• **Source data**:
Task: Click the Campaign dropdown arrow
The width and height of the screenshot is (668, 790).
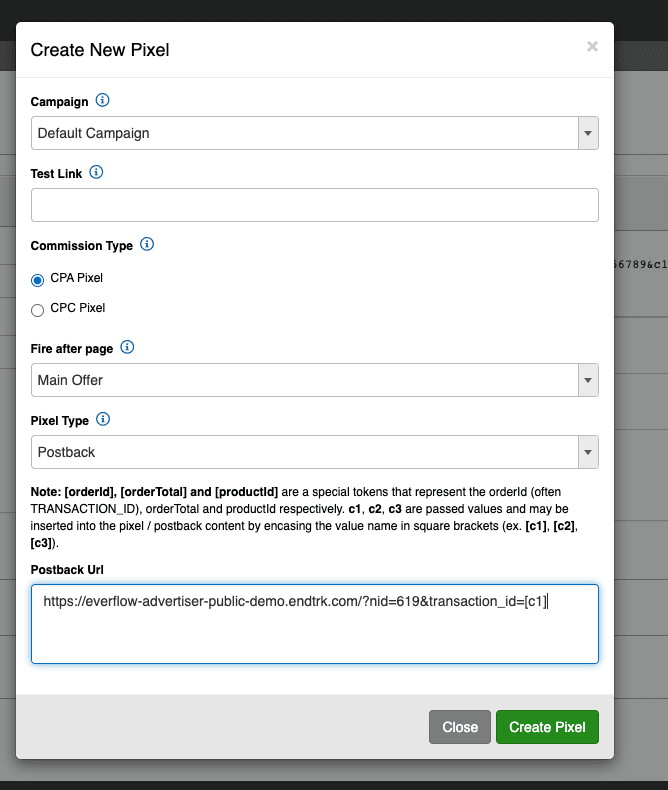Action: pyautogui.click(x=588, y=133)
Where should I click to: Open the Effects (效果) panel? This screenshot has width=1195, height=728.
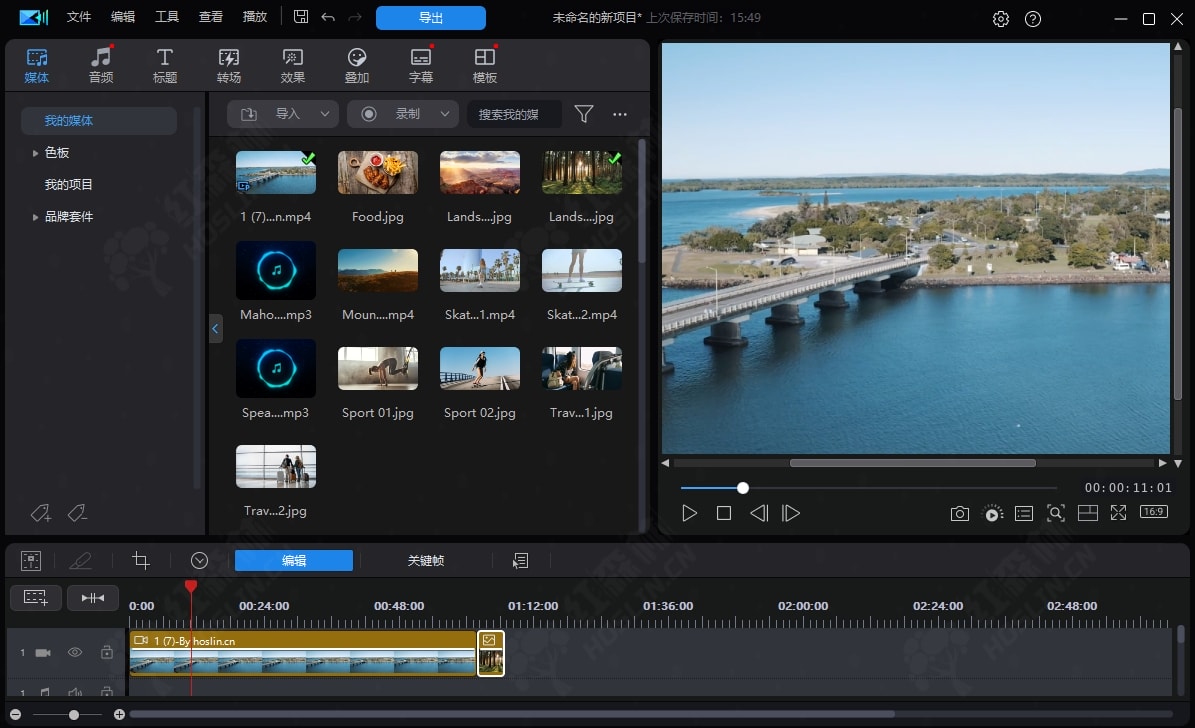(x=293, y=65)
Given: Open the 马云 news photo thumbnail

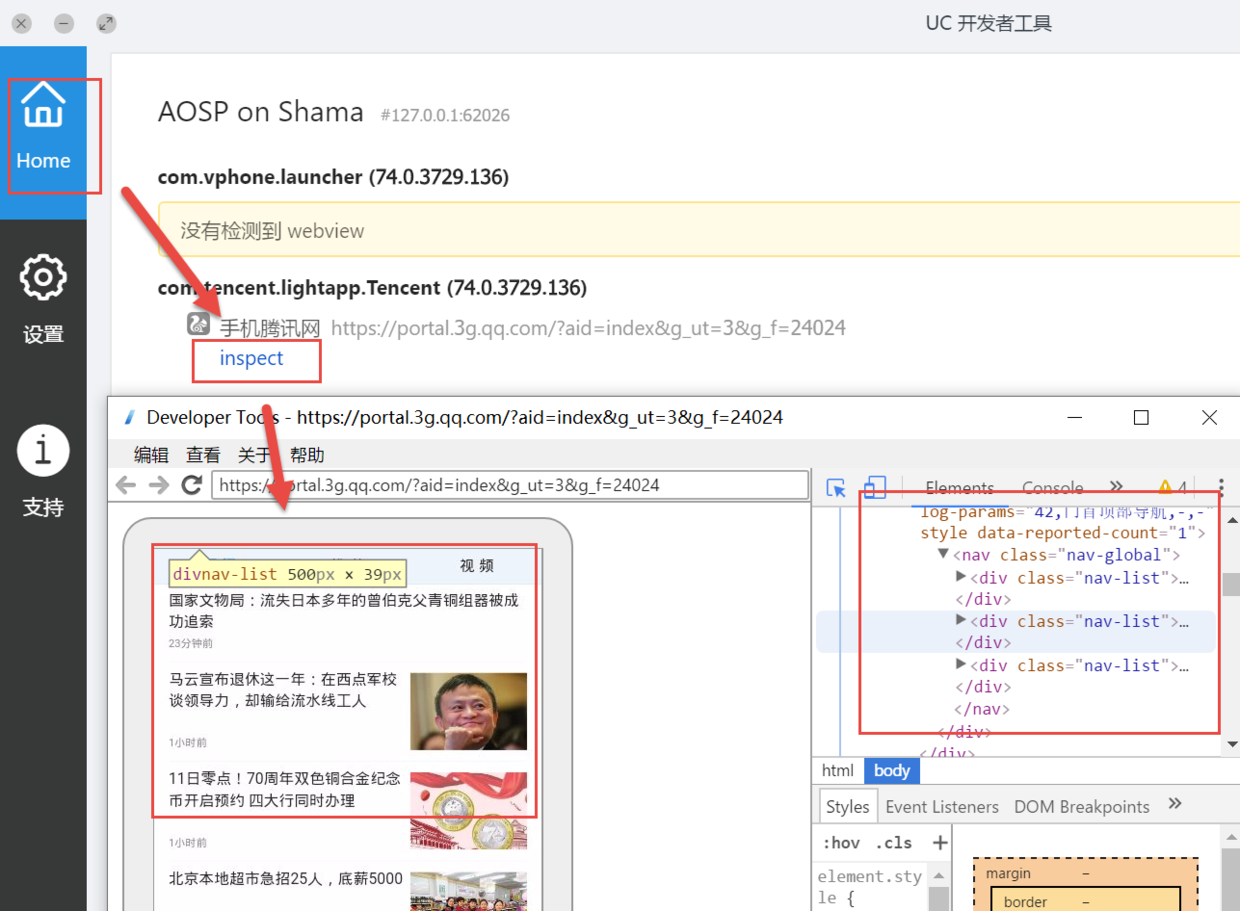Looking at the screenshot, I should tap(468, 711).
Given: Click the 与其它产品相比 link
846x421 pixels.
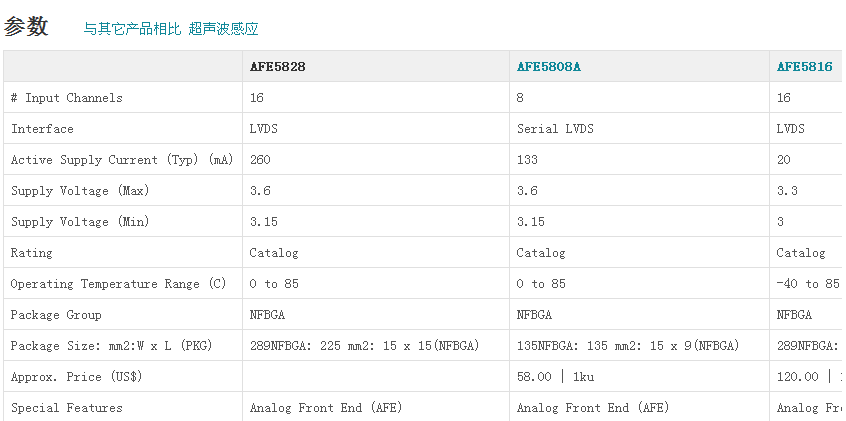Looking at the screenshot, I should coord(132,29).
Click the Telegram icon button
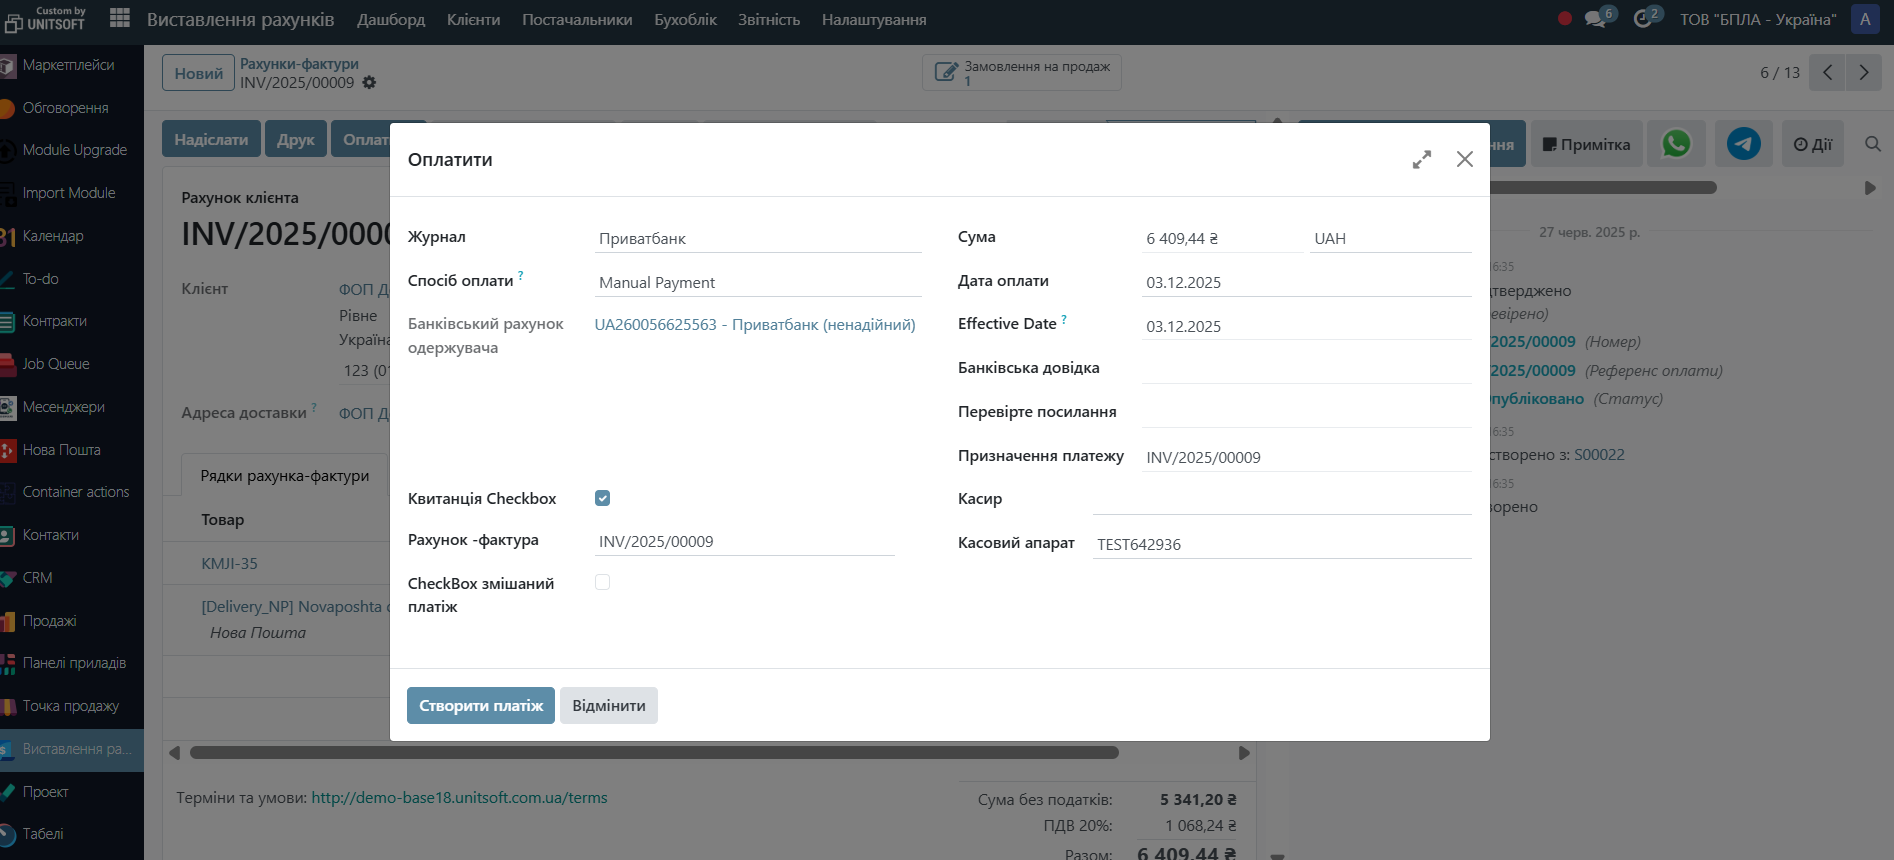The image size is (1894, 860). 1743,144
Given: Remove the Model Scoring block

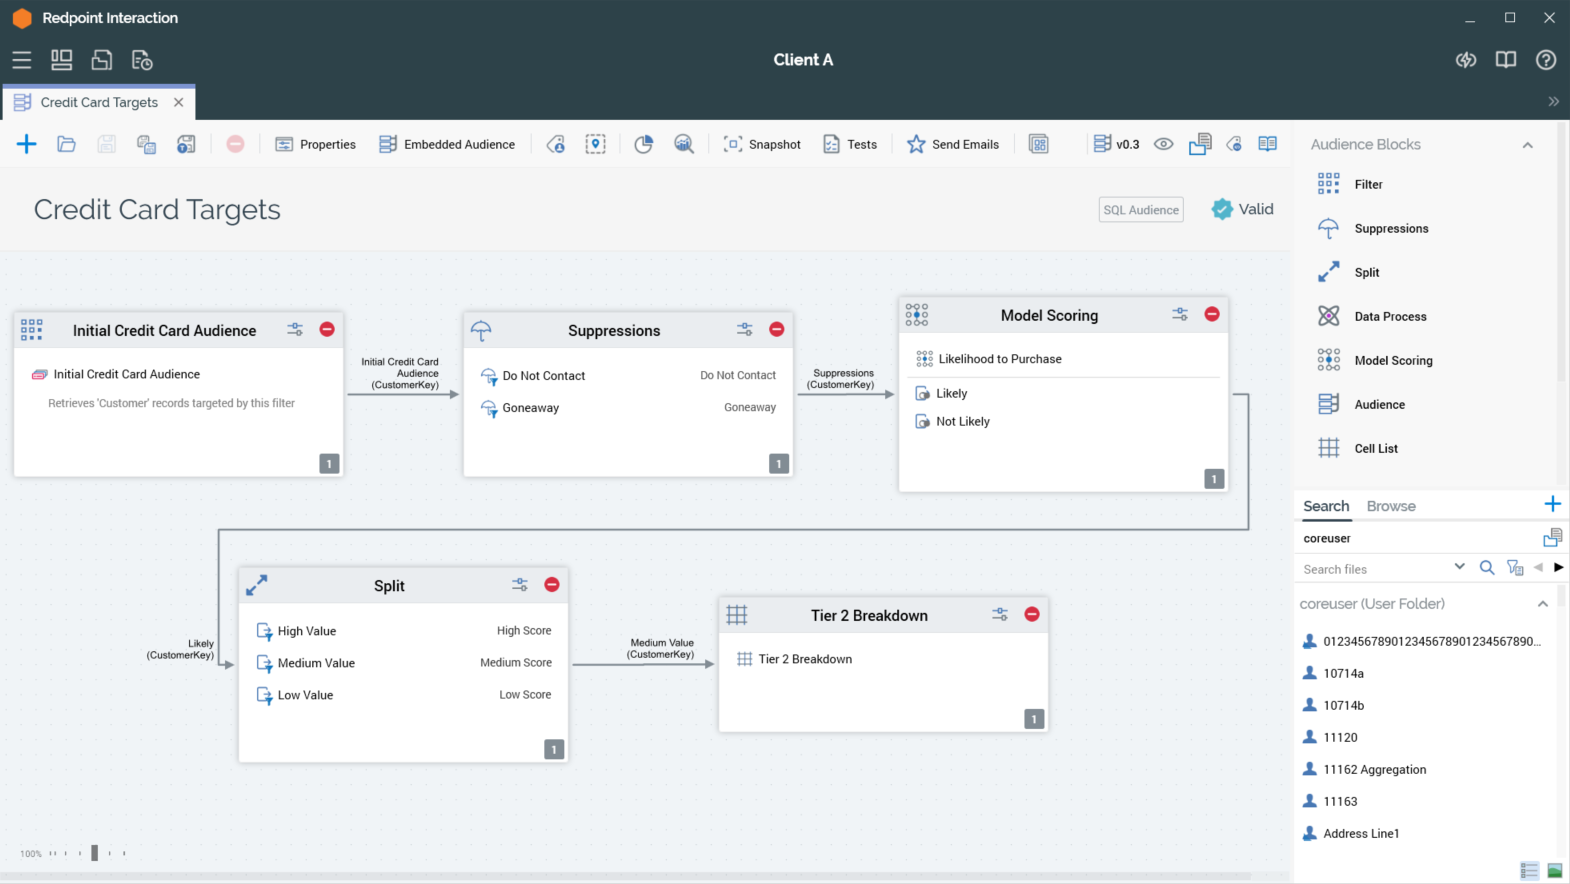Looking at the screenshot, I should (x=1211, y=314).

• **What is being asked**: Can you quote exactly, and only, the lines from the one containing "Given: Click the 与其它产品相比 link" through the last line of the records above, keeping both ends and leaving out any pictures?

• **Expected output**:
Given: Click the 与其它产品相比 link
846x421 pixels.
Looking at the screenshot, I should coord(132,29).
Click the Telegram icon button
The image size is (1894, 860). 1743,144
Given: Remove the Model Scoring block

Looking at the screenshot, I should (x=1211, y=314).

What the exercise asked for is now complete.